### STATED PROBLEM:
Copy out every one of the entries below word for word, without changing any line.

### Items listed in a dataset:
━━━━━━━━━━━━━━━━
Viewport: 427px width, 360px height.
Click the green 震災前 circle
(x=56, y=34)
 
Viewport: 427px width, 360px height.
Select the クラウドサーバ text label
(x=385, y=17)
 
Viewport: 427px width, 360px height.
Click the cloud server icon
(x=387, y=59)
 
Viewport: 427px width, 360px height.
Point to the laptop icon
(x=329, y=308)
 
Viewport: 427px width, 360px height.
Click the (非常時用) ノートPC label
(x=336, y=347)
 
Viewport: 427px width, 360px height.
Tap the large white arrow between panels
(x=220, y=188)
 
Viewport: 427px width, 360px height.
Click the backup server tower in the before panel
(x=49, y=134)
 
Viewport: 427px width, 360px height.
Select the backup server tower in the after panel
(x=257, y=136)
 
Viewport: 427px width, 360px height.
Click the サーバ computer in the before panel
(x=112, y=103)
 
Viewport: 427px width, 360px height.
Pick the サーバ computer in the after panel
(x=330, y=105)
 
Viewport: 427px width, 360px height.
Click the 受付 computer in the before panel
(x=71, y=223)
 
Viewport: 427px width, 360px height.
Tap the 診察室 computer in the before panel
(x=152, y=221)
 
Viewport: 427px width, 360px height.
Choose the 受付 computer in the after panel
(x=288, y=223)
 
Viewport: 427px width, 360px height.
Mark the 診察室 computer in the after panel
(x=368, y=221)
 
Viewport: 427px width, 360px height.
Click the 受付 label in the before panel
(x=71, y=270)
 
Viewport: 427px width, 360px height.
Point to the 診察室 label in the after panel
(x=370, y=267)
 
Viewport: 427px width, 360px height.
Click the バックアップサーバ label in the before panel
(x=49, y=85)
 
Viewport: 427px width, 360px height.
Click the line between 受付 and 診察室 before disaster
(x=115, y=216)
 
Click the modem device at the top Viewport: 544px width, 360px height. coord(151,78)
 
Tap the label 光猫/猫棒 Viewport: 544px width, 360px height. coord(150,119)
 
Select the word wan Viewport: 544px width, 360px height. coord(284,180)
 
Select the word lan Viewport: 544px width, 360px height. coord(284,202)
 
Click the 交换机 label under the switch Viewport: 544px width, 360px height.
━━━━━━━━━━━━━━━━
### EXERCISE OUTPUT:
Viewport: 427px width, 360px height.
Click the green 震災前 circle
(x=56, y=34)
 
Viewport: 427px width, 360px height.
Select the クラウドサーバ text label
(x=385, y=17)
 
Viewport: 427px width, 360px height.
Click the cloud server icon
(x=387, y=59)
 
Viewport: 427px width, 360px height.
Point to the laptop icon
(x=329, y=308)
 
Viewport: 427px width, 360px height.
Click the (非常時用) ノートPC label
(x=336, y=347)
 
Viewport: 427px width, 360px height.
Tap the large white arrow between panels
(x=220, y=188)
 
Viewport: 427px width, 360px height.
Click the backup server tower in the before panel
(x=49, y=134)
 
Viewport: 427px width, 360px height.
Select the backup server tower in the after panel
(x=257, y=136)
 
Viewport: 427px width, 360px height.
Click the サーバ computer in the before panel
(x=112, y=103)
 
Viewport: 427px width, 360px height.
Pick the サーバ computer in the after panel
(x=330, y=105)
 
Viewport: 427px width, 360px height.
Click the 受付 computer in the before panel
(x=71, y=223)
 
Viewport: 427px width, 360px height.
Tap the 診察室 computer in the before panel
(x=152, y=221)
 
Viewport: 427px width, 360px height.
Choose the 受付 computer in the after panel
(x=288, y=223)
 
Viewport: 427px width, 360px height.
Mark the 診察室 computer in the after panel
(x=368, y=221)
 
Viewport: 427px width, 360px height.
Click the 受付 label in the before panel
(x=71, y=270)
 
Viewport: 427px width, 360px height.
Point to the 診察室 label in the after panel
(x=370, y=267)
 
Viewport: 427px width, 360px height.
Click the バックアップサーバ label in the before panel
(x=49, y=85)
 
Viewport: 427px width, 360px height.
Click the line between 受付 and 診察室 before disaster
(x=115, y=216)
 
Click the modem device at the top Viewport: 544px width, 360px height. coord(151,78)
 
Tap the label 光猫/猫棒 Viewport: 544px width, 360px height. coord(150,119)
 
Select the word wan Viewport: 544px width, 360px height. coord(284,180)
 
Select the word lan Viewport: 544px width, 360px height. coord(284,202)
 
Click the 交换机 label under the switch Viewport: 544px width, 360px height.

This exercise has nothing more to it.